■ PROBLEM DESCRIPTION: Check every line below for the word "Mystery" and copy the ones that have it.

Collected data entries

::::

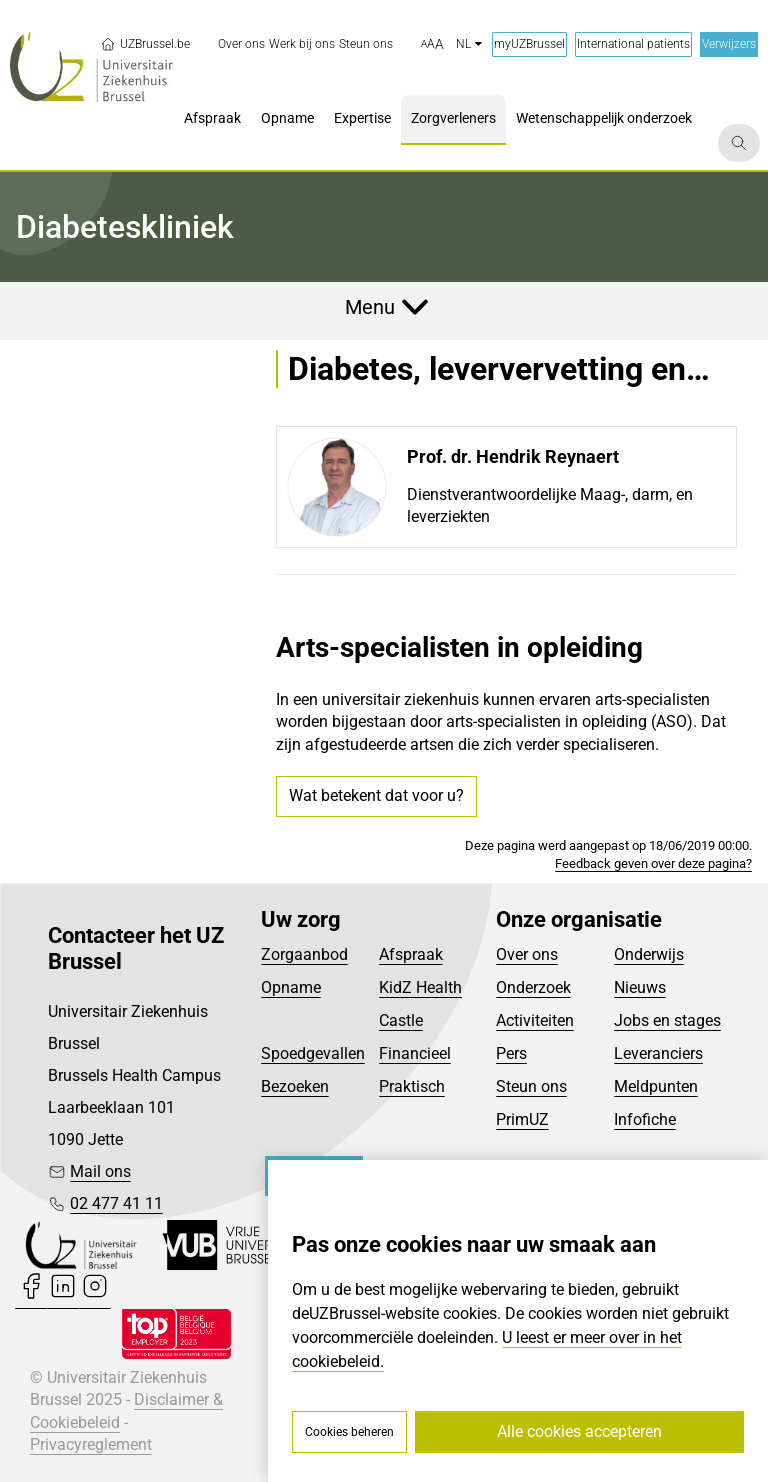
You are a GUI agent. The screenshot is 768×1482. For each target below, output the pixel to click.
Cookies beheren (349, 1432)
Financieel (415, 1053)
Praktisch (412, 1086)
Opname (291, 987)
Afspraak (411, 954)
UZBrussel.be (145, 44)
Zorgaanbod (304, 954)
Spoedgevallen (313, 1053)
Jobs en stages (667, 1020)
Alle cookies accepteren (579, 1431)
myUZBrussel (529, 44)
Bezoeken (295, 1086)
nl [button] (469, 44)
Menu (370, 307)
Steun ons (531, 1086)
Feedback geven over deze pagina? (653, 863)
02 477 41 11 (116, 1203)
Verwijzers (729, 44)
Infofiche (645, 1119)
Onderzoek (533, 987)
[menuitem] (241, 44)
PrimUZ (522, 1119)
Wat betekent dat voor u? (376, 795)
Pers (511, 1053)
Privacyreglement (91, 1444)
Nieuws (640, 987)
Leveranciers (658, 1053)
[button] (432, 45)
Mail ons (100, 1171)
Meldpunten (656, 1086)
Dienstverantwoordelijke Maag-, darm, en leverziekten (550, 505)
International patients (633, 44)
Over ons (527, 954)
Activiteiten (535, 1020)
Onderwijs (649, 954)
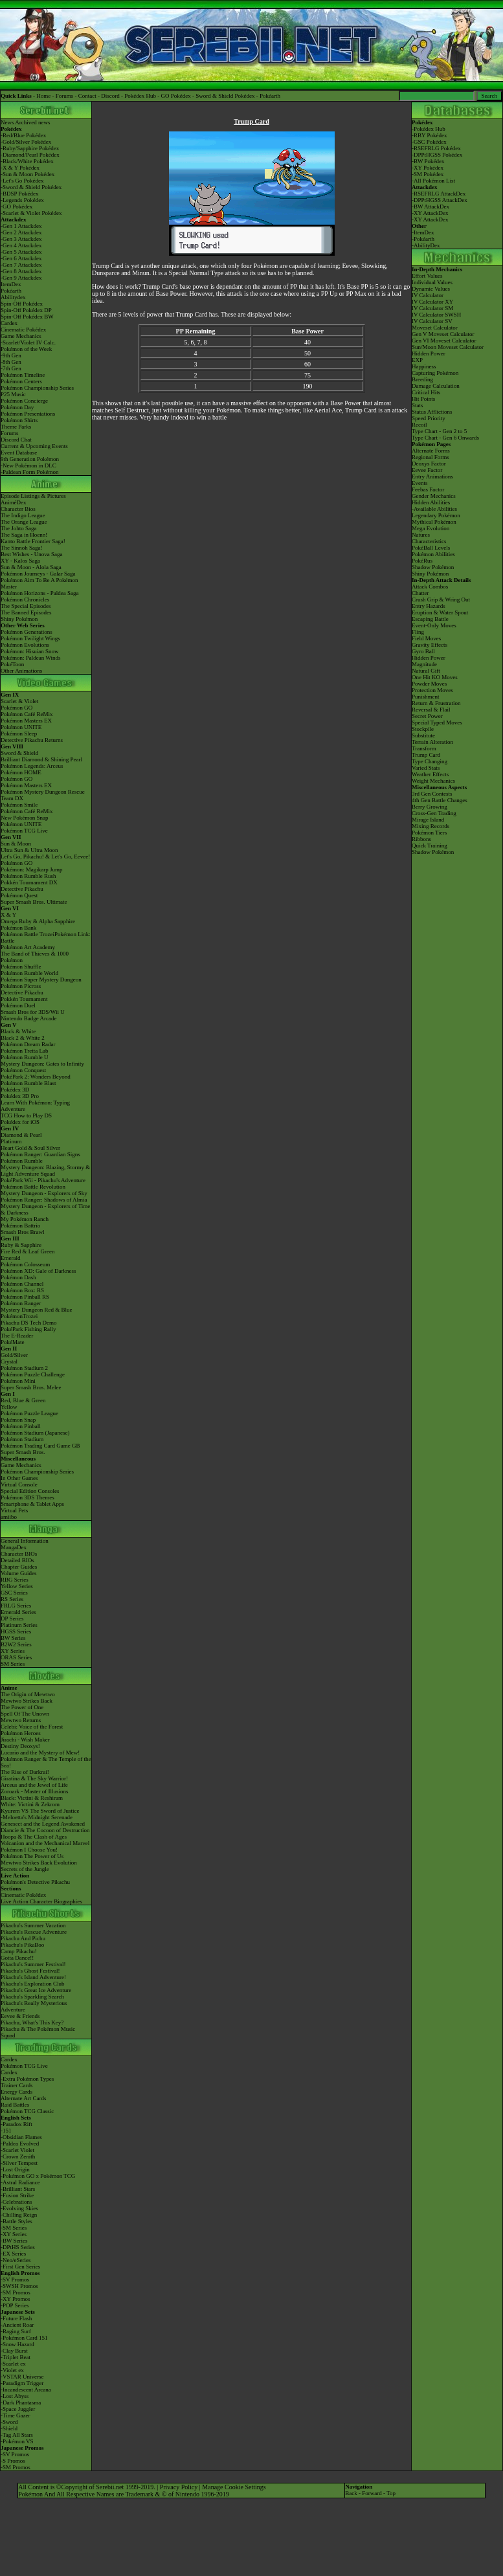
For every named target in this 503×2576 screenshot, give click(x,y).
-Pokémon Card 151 (24, 2338)
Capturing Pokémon (435, 373)
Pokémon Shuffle (21, 966)
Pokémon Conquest (23, 1070)
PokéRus (422, 560)
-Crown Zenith (18, 2156)
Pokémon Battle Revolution (33, 1186)
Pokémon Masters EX (26, 720)
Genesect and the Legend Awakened (43, 1823)
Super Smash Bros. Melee (31, 1387)
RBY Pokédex (430, 135)
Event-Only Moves (434, 625)
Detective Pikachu (22, 889)
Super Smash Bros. (23, 1452)
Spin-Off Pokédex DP (26, 310)
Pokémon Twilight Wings (30, 638)
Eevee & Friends (20, 2016)
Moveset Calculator (435, 327)
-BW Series (14, 2240)
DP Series (12, 1618)
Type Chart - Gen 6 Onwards (445, 437)
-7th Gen (11, 368)
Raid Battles (15, 2104)
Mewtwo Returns (21, 1720)
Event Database (19, 452)
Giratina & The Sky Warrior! (34, 1778)
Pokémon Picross (21, 986)
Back (351, 2493)
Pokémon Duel (18, 1005)
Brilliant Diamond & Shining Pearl (41, 759)
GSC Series (14, 1592)
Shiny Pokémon (19, 619)
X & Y (8, 915)
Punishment (426, 696)
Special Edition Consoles (30, 1491)
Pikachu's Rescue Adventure (34, 1932)
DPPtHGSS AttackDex (440, 200)
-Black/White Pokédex (27, 161)
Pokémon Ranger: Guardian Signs (40, 1154)
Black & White (18, 1031)
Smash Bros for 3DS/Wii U (33, 1012)
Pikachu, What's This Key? (32, 2022)
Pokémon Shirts (19, 420)
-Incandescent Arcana (26, 2389)
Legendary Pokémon (436, 515)
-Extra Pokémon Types (27, 2079)
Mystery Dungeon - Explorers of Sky (44, 1193)
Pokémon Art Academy (28, 947)
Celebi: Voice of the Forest (32, 1726)
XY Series (13, 1651)
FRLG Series (16, 1605)
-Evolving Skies (19, 2208)
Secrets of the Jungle (25, 1869)
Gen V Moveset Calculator (443, 334)
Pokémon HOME (21, 772)
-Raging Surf (16, 2331)
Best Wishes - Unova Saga (31, 554)
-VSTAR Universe (22, 2376)
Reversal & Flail (431, 709)
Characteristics (429, 541)
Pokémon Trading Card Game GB (40, 1445)
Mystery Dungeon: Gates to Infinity (42, 1063)
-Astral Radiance (20, 2182)
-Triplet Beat (15, 2357)
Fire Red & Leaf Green (27, 1251)
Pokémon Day (17, 407)
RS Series (12, 1599)
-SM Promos (15, 2292)
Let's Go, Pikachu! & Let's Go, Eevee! (45, 856)
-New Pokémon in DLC (28, 465)
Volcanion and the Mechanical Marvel (45, 1843)
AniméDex (14, 502)
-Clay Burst (14, 2350)
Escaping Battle (430, 619)
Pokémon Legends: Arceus (32, 766)
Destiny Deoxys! (20, 1746)
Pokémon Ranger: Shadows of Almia (44, 1199)
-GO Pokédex (16, 206)
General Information (25, 1541)
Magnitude (424, 664)
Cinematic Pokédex (23, 329)
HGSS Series (16, 1631)
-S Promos (13, 2461)
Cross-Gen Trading (434, 813)
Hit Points (423, 399)
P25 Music (13, 394)
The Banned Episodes (26, 612)
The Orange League (24, 522)
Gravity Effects (429, 645)
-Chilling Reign (19, 2215)
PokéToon (12, 664)
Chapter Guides (19, 1566)
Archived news (32, 122)
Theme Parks (16, 426)
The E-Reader (17, 1335)
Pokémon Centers (21, 381)
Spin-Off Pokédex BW (27, 316)
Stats (417, 405)
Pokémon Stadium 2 (24, 1368)
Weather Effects (430, 774)
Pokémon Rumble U (25, 1057)
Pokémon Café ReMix (27, 714)
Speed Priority (428, 418)
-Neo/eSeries (15, 2260)
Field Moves (426, 638)
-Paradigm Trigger (22, 2383)
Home (43, 96)
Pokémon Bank (18, 927)
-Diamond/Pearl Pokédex (30, 154)
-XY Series (14, 2234)
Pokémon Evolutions (25, 645)
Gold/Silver (14, 1355)
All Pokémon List (434, 180)
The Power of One (22, 1707)
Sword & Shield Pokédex (225, 96)
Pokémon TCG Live (24, 830)
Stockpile (423, 729)
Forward (372, 2493)
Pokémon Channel (22, 1284)
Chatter (420, 593)
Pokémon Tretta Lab (25, 1050)
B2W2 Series (16, 1644)
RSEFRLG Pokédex (437, 148)
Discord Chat (16, 439)
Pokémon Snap (18, 1420)
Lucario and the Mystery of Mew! (40, 1752)
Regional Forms (430, 457)
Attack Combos (430, 586)
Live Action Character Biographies (41, 1901)
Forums (65, 96)
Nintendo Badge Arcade (28, 1018)
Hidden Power (428, 353)
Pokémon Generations (26, 632)
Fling (418, 632)
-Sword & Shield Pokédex (31, 187)
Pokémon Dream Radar (28, 1044)
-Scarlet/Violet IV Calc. (28, 342)
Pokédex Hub (140, 96)
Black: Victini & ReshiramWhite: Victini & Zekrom (32, 1801)
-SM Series (14, 2227)
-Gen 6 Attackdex (21, 258)
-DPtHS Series (18, 2247)
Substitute (423, 735)
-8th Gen (11, 362)
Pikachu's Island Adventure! (33, 1977)
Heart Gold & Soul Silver (30, 1148)
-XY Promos (15, 2299)
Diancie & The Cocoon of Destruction (45, 1830)
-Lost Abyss (14, 2396)
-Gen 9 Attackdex (21, 277)
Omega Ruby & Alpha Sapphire (38, 921)
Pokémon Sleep (19, 733)
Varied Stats (426, 768)
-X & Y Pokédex (20, 167)
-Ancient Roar (17, 2325)
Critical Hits (426, 392)
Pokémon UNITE (21, 727)
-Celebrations (16, 2202)
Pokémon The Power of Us (32, 1856)
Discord (110, 96)
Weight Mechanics (433, 781)
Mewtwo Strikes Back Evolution (39, 1862)
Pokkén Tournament (24, 999)
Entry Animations (432, 476)
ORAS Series (16, 1657)
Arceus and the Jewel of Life (34, 1785)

::::

■ RESPONSE TO THIS TASK:
Mystery Dungeon - Explorers of Sky (44, 1193)
Mystery Dungeon: Gates to Infinity (42, 1063)
Lucario and the Mystery of Mew! (40, 1752)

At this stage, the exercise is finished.